Like “The Sixth Sense,” there is a mighty twist, only it happens about an hour in as opposed to the last five minutes. As such, “Inner Senses” is a movie of two halves, the first carried along by scare scenes and the burgeoning relationship between the two leads, the second by recycling the first half’s themes of repression, trauma and suicide, and amping up the stuff going bump in the night. Unfortunately, the latter represents the film at its weakest; “Inner Senses” has some creepy-effective moments early on and in the middle, as we wonder if Jim’s problems are purely psychological, the result of a fear of intimacy. But as soon as the horror gets more visceral, the movie just gets grosser and goofier. On the bright side, it culminates in what could be the most touching necrophilia scene ever committed to celluloid.

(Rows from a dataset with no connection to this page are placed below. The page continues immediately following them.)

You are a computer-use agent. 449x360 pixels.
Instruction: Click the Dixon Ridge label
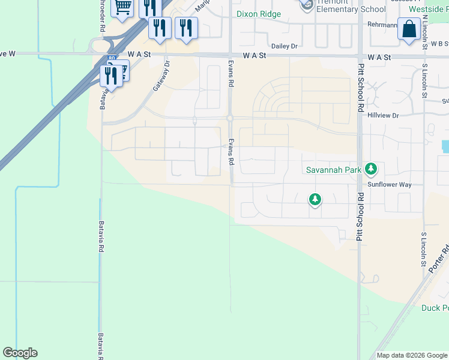pyautogui.click(x=258, y=14)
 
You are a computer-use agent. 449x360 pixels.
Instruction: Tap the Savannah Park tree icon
pyautogui.click(x=371, y=169)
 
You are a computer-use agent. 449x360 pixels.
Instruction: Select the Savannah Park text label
pyautogui.click(x=334, y=170)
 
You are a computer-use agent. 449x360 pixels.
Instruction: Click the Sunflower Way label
pyautogui.click(x=390, y=185)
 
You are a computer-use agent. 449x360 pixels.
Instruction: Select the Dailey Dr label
pyautogui.click(x=285, y=46)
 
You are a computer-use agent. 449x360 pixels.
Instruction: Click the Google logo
pyautogui.click(x=20, y=353)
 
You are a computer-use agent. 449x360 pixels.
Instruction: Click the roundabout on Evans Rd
pyautogui.click(x=230, y=118)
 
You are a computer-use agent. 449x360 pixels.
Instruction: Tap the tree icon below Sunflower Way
pyautogui.click(x=315, y=199)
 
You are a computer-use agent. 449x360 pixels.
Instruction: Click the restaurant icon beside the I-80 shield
pyautogui.click(x=110, y=76)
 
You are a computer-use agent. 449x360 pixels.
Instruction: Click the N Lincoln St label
pyautogui.click(x=424, y=28)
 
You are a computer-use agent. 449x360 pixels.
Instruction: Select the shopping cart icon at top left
pyautogui.click(x=122, y=7)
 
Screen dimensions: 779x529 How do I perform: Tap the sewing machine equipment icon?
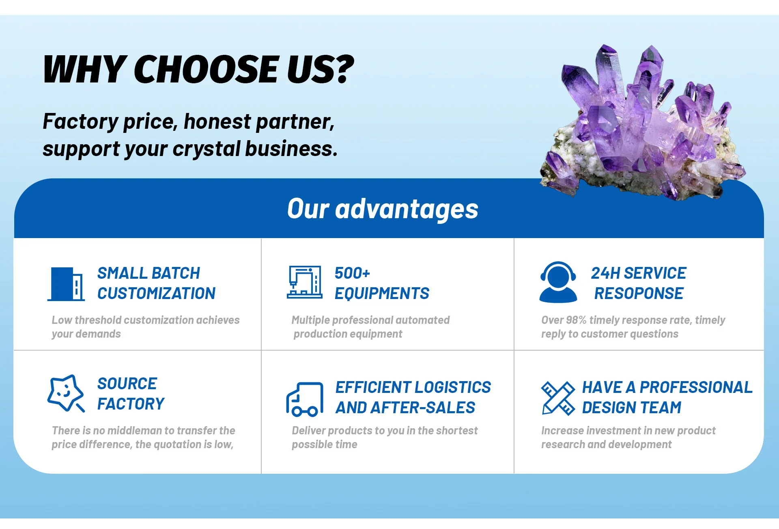(x=305, y=282)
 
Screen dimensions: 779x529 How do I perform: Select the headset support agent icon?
(x=558, y=282)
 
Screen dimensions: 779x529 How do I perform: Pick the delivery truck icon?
(x=305, y=399)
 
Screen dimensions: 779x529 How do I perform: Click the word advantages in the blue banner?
(x=407, y=210)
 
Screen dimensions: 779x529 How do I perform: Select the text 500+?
(x=352, y=273)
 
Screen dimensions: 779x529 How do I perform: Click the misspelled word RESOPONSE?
(x=639, y=293)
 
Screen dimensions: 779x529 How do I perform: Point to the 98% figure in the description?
(x=576, y=320)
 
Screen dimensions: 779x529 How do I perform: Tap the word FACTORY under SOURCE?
(x=131, y=404)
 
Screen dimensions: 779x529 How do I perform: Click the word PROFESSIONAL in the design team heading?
(x=696, y=387)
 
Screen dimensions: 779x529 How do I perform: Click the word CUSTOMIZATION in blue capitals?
(x=156, y=293)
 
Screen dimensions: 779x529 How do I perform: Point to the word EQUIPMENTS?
(x=382, y=294)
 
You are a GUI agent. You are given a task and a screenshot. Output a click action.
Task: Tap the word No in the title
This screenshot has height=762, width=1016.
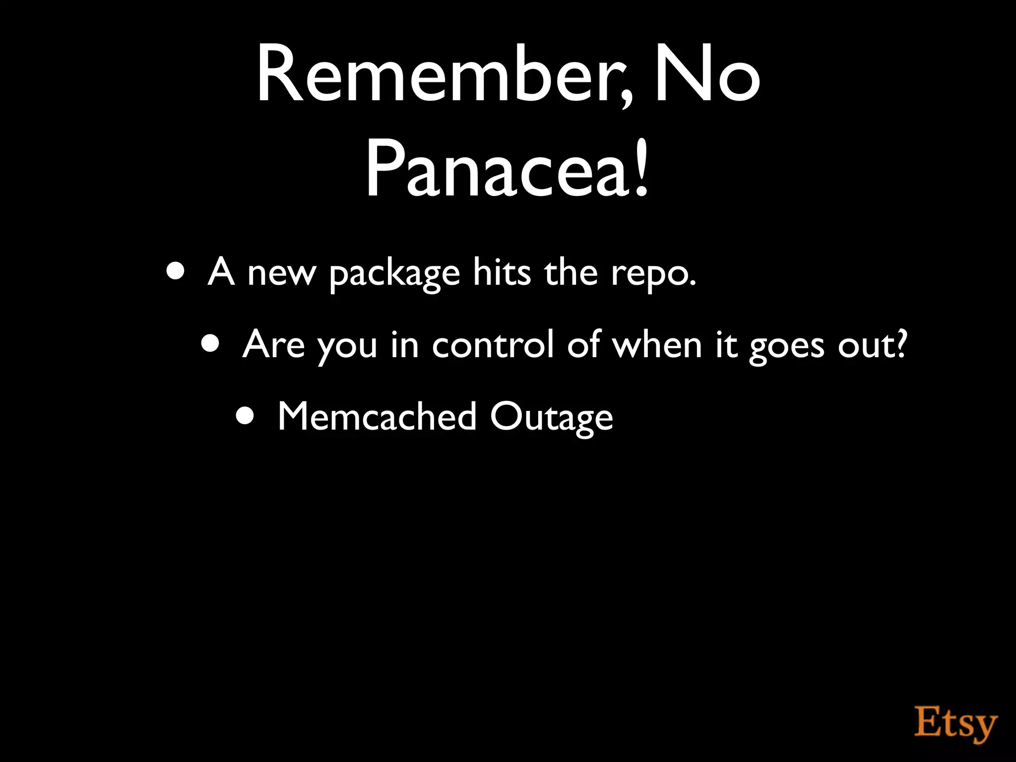point(707,74)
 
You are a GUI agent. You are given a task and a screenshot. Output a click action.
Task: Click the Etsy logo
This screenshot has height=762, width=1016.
point(955,725)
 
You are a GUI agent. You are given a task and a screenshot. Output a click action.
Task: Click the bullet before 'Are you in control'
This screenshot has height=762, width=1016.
point(211,344)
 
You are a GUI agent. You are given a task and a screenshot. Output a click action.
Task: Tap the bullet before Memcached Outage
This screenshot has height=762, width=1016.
point(246,416)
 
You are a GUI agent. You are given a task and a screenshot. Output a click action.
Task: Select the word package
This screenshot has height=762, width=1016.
point(394,274)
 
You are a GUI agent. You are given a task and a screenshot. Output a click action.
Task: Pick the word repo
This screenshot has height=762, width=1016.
point(652,274)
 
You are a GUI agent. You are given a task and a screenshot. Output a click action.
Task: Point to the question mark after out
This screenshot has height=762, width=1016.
point(901,342)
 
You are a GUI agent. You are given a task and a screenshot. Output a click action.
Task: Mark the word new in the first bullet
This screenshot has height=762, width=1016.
point(281,274)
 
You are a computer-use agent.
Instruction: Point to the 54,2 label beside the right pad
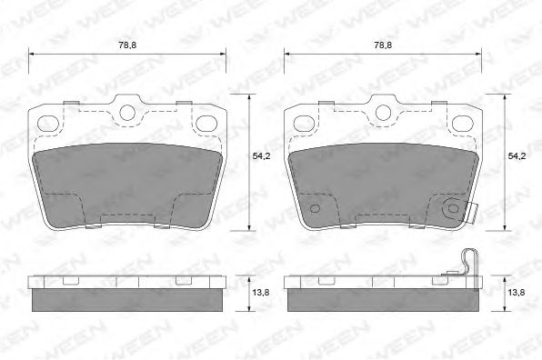pos(516,156)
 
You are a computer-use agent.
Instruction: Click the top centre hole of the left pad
pos(127,113)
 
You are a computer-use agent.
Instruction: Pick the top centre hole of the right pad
pos(381,113)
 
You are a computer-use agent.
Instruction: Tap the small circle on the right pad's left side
pos(316,209)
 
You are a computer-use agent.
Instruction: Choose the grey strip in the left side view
pos(127,298)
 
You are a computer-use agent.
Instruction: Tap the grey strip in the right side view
pos(381,298)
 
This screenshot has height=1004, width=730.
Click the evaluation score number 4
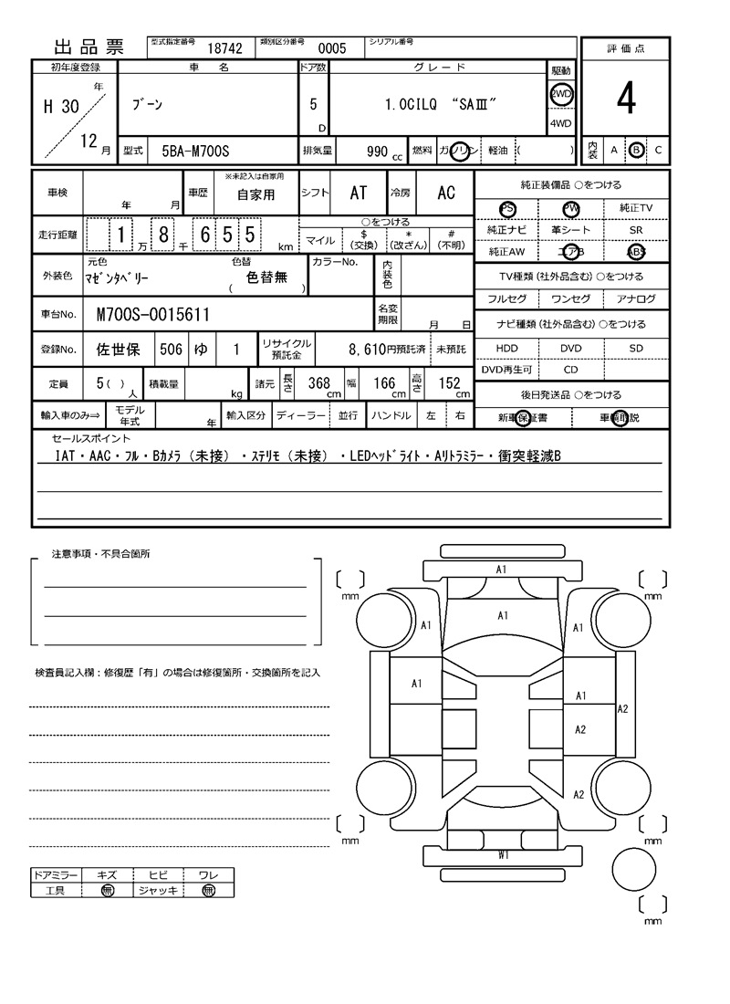pos(625,99)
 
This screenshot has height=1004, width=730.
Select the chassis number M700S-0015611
pos(153,315)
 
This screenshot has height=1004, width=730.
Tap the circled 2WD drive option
pos(560,95)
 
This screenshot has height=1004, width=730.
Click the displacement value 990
pos(377,151)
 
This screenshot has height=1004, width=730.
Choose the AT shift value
pos(358,193)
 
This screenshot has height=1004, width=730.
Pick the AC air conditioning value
pos(446,193)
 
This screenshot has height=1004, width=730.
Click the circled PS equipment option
pos(507,209)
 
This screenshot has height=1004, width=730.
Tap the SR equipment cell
pos(636,231)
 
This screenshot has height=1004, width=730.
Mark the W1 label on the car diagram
pos(504,854)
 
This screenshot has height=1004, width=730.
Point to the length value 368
pos(318,383)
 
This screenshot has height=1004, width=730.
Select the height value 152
pos(449,383)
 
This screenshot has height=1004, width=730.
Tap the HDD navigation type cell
pos(507,349)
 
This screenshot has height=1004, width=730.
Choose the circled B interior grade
pos(637,150)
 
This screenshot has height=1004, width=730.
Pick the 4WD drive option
pos(560,124)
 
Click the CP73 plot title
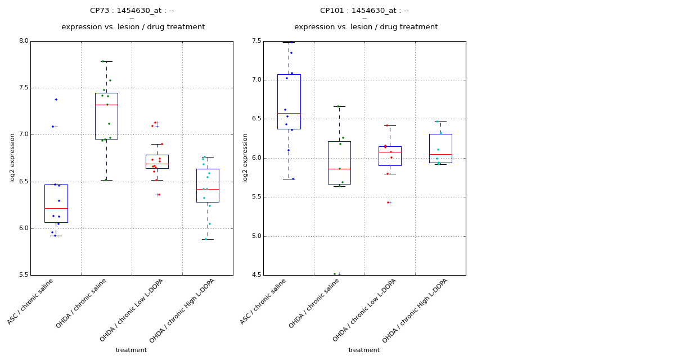[132, 11]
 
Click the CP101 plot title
[364, 11]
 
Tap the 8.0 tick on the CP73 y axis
[23, 41]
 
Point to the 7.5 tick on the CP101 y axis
[256, 41]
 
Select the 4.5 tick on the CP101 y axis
[256, 275]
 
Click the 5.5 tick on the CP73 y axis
[23, 275]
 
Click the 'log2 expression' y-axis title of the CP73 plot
[12, 158]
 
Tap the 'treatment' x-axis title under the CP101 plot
[364, 350]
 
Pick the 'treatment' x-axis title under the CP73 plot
[131, 350]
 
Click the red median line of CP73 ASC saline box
[56, 208]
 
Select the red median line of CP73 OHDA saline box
[106, 105]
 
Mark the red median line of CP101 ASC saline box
[289, 113]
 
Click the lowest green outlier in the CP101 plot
[335, 274]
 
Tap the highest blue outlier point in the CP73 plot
[56, 100]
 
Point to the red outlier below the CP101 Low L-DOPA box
[388, 202]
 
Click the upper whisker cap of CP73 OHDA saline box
[106, 61]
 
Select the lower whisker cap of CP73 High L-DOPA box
[208, 239]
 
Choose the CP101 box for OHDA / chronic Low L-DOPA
[390, 156]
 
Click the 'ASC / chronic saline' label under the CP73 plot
[32, 302]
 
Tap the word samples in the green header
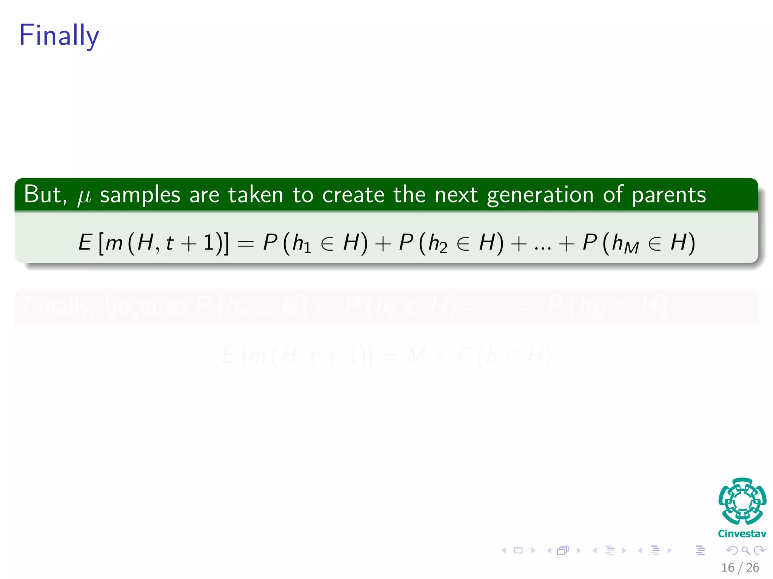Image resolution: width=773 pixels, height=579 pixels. tap(140, 196)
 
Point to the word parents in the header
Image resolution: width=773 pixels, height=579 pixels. tap(668, 196)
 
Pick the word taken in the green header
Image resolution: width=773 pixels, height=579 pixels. tap(256, 195)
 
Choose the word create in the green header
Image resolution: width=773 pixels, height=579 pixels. tap(353, 195)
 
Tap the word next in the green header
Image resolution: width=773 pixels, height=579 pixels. tap(456, 195)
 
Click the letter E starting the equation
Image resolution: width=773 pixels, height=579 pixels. tap(85, 242)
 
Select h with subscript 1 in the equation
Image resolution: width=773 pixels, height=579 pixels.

But at least the first half sets up enough clues that we don’t feel cheated once the twist kicks in. We also come to care about the protagonists; Kam and Cheung convey vulnerability well, and Cheung’s performance is particularly great, the actor practically embodying such qualities as intelligence, decency, and empathy. He also shows a wealth of versatility in scenes I won’t get give away, except to say they could be compared to Mickey Rourke in “Angel Heart,” which I mean as the highest compliment. It should be noted that “Inner Senses” was the last movie Cheung worked on before committing suicide, and watching him try to help someone with their personal demons seems highly ironic, knowing how he ultimately couldn’t outrun his own.